My father grew up without a dad. When he was 5 years old, his father left the family and never returned. When friends later asked my grandfather whether he was related to my dad, he refused to admit that my dad was his son—disowning and declaring him to be a distant relative.
By most accounts, I also should have grown up in a broken home with a distant dad. Scripture says that the sins of the fathers are passed along to the third and fourth generations (Exodus 20:5; Numbers 14:18; Jeremiah 32:18). It’s said that molested children grow up to be child molesters; the abused become the abusers; and children with absent parents turn into parents who are unavailable for their own kids.

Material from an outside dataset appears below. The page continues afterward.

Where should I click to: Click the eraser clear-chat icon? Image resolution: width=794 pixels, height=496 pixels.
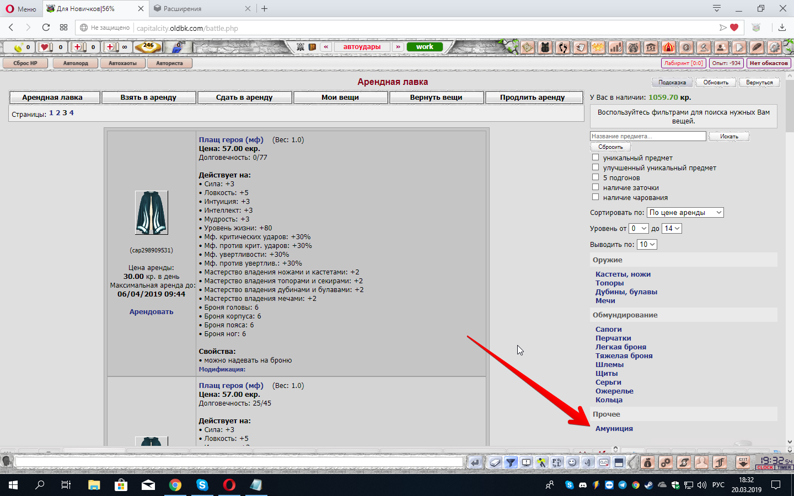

But I didn’t. Jeremiah 31:29-34 proclaims a new day in which the cycle of generational sin is broken. Children need not pass on the sins of their parents, for the power of the new covenant—promised in that passage and accomplished in Jesus—enables us to buck the trend of sin in our families and to begin a new cycle of love and faithfulness.
Ezekiel 18:19-20 picks up on Jeremiah’s promise and announces that “the child will not be punished for the parent’s sins,” but “the child [who] does what is just and right and keeps my decrees, that child will surely live.” If we’re victims of bad parenting, we don’t have to perpetuate it. Each of us starts fresh before God.
Not that it’s easy. My father was deeply wounded by his absent father, and his own parenting bore the scars. At times he overcompensated, trying too hard to be the perfect father in the perfect home. But I never doubted that I was loved. My father chose to absorb my grandfather’s hate rather than pass it on. He started a new cycle, and so can you.